• Challenge: Copy out every line of the listing below word for word.

Data records:
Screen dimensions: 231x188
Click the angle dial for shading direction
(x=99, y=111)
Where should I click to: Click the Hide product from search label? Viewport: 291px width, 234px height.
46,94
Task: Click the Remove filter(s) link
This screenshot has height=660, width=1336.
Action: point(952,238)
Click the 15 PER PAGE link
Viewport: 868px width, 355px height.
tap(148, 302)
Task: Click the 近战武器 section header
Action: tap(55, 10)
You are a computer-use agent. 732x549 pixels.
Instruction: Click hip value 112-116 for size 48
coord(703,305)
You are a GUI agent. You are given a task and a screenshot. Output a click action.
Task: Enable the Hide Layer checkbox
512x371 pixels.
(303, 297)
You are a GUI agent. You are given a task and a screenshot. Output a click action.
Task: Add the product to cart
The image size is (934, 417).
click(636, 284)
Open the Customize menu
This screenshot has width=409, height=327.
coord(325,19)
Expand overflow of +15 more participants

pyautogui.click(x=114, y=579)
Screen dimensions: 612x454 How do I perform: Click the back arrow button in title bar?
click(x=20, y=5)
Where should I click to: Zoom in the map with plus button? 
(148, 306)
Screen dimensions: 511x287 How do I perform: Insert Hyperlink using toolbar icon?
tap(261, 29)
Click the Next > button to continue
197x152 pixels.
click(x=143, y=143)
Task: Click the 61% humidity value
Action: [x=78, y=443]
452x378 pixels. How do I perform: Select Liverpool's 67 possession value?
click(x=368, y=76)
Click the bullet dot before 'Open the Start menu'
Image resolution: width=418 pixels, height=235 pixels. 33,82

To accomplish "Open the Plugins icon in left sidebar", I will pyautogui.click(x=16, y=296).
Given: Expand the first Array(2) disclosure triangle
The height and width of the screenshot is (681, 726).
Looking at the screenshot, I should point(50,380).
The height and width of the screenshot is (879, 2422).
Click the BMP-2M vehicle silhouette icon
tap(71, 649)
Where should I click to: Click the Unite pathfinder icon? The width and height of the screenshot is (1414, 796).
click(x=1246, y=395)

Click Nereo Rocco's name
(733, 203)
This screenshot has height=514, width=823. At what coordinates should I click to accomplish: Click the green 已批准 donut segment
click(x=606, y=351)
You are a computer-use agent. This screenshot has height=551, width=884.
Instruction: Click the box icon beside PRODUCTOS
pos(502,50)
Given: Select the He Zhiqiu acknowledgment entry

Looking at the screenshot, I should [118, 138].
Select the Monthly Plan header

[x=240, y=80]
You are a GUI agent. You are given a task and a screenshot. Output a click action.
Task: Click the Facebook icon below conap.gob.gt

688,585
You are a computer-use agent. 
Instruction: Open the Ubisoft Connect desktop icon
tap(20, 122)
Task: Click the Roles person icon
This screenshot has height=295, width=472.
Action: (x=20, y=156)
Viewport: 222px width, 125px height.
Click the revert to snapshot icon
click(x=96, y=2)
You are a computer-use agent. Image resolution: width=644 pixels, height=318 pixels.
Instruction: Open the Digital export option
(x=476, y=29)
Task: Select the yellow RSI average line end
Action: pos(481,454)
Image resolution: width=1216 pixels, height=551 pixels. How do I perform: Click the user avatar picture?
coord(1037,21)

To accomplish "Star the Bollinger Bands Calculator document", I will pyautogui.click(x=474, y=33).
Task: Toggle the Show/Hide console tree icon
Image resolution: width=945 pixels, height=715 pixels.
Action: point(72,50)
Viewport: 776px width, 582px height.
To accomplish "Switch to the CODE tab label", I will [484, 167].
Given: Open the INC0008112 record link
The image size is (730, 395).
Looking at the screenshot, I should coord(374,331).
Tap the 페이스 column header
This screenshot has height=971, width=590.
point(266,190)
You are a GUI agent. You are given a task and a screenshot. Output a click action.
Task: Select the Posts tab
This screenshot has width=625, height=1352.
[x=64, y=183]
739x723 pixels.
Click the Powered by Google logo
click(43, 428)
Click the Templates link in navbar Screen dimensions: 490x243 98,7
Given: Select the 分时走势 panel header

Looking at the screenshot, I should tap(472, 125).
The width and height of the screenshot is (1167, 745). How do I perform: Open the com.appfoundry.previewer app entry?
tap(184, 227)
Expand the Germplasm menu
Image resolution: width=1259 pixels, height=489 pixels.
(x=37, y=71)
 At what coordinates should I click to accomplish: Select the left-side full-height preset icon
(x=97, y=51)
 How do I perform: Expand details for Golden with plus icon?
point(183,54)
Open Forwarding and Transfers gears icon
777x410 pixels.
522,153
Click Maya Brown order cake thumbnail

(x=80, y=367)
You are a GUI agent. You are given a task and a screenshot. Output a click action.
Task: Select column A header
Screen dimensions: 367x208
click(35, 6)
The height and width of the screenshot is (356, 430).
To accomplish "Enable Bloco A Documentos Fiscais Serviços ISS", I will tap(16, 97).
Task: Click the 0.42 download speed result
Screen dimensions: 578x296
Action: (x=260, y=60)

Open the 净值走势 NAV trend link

• Task answer:
Screen dimensions: 231x188
Click the angle dial for shading direction
(x=99, y=111)
Where should I click to: Click the Hide product from search label? Viewport: 291px width, 234px height.
46,94
Task: Click the Remove filter(s) link
This screenshot has height=660, width=1336.
Action: point(952,238)
Click the 15 PER PAGE link
Viewport: 868px width, 355px height.
tap(148, 302)
Task: Click the 近战武器 section header
Action: tap(55, 10)
You are a computer-use agent. 732x549 pixels.
Instruction: Click hip value 112-116 for size 48
coord(703,305)
You are a GUI agent. You are given a task and a screenshot. Output a click action.
Task: Enable the Hide Layer checkbox
512x371 pixels.
(303, 297)
You are a GUI agent. You are given a task and a screenshot. Output a click action.
Task: Add the product to cart
The image size is (934, 417).
click(636, 284)
Open the Customize menu
This screenshot has width=409, height=327.
coord(325,19)
Expand overflow of +15 more participants

pyautogui.click(x=114, y=579)
Screen dimensions: 612x454 How do I perform: Click the back arrow button in title bar?
click(x=20, y=5)
Where should I click to: Zoom in the map with plus button? 
(148, 306)
Screen dimensions: 511x287 How do I perform: Insert Hyperlink using toolbar icon?
tap(261, 29)
Click the Next > button to continue
197x152 pixels.
click(x=143, y=143)
Task: Click the 61% humidity value
Action: [x=78, y=443]
452x378 pixels. How do I perform: Select Liverpool's 67 possession value?
click(x=368, y=76)
Click the bullet dot before 'Open the Start menu'
Image resolution: width=418 pixels, height=235 pixels. 33,82

To accomplish "Open the Plugins icon in left sidebar", I will pyautogui.click(x=16, y=296).
Given: Expand the first Array(2) disclosure triangle
The height and width of the screenshot is (681, 726).
Looking at the screenshot, I should point(50,380).
The height and width of the screenshot is (879, 2422).
Click the BMP-2M vehicle silhouette icon
tap(71, 649)
Where should I click to: Click the Unite pathfinder icon? The width and height of the screenshot is (1414, 796).
click(x=1246, y=395)

Click Nereo Rocco's name
(733, 203)
This screenshot has height=514, width=823. At what coordinates should I click to accomplish: Click the green 已批准 donut segment
click(x=606, y=351)
You are a computer-use agent. This screenshot has height=551, width=884.
Instruction: Click the box icon beside PRODUCTOS
pos(502,50)
Given: Select the He Zhiqiu acknowledgment entry

Looking at the screenshot, I should [118, 138].
Select the Monthly Plan header

[x=240, y=80]
You are a GUI agent. You are given a task and a screenshot. Output a click action.
Task: Click the Facebook icon below conap.gob.gt

688,585
You are a computer-use agent. 
Instruction: Open the Ubisoft Connect desktop icon
tap(20, 122)
Task: Click the Roles person icon
This screenshot has height=295, width=472.
Action: (x=20, y=156)
Viewport: 222px width, 125px height.
Click the revert to snapshot icon
click(x=96, y=2)
You are a computer-use agent. Image resolution: width=644 pixels, height=318 pixels.
Instruction: Open the Digital export option
(x=476, y=29)
Task: Select the yellow RSI average line end
Action: pos(481,454)
Image resolution: width=1216 pixels, height=551 pixels. How do I perform: Click the user avatar picture?
coord(1037,21)

To accomplish "Star the Bollinger Bands Calculator document", I will pyautogui.click(x=474, y=33).
Task: Toggle the Show/Hide console tree icon
Image resolution: width=945 pixels, height=715 pixels.
Action: point(72,50)
Viewport: 776px width, 582px height.
To accomplish "Switch to the CODE tab label", I will [484, 167].
Given: Open the INC0008112 record link
The image size is (730, 395).
Looking at the screenshot, I should coord(374,331).
Tap the 페이스 column header
This screenshot has height=971, width=590.
point(266,190)
You are a GUI agent. You are given a task and a screenshot. Output a click action.
Task: Select the Posts tab
This screenshot has width=625, height=1352.
[x=64, y=183]
739x723 pixels.
Click the Powered by Google logo
click(43, 428)
Click the Templates link in navbar Screen dimensions: 490x243 98,7
Given: Select the 分时走势 panel header

Looking at the screenshot, I should tap(472, 125).
The width and height of the screenshot is (1167, 745). How do I perform: Open the com.appfoundry.previewer app entry?
tap(184, 227)
Expand the Germplasm menu
Image resolution: width=1259 pixels, height=489 pixels.
(x=37, y=71)
 At what coordinates should I click to accomplish: Select the left-side full-height preset icon
(x=97, y=51)
 How do I perform: Expand details for Golden with plus icon?
point(183,54)
Open Forwarding and Transfers gears icon
777x410 pixels.
522,153
Click Maya Brown order cake thumbnail

(x=80, y=367)
You are a GUI agent. You are given a task and a screenshot. Output a click action.
Task: Select column A header
Screen dimensions: 367x208
click(35, 6)
The height and width of the screenshot is (356, 430).
To accomplish "Enable Bloco A Documentos Fiscais Serviços ISS", I will tap(16, 97).
Task: Click the 0.42 download speed result
Screen dimensions: 578x296
Action: (x=260, y=60)

Open the 净值走势 NAV trend link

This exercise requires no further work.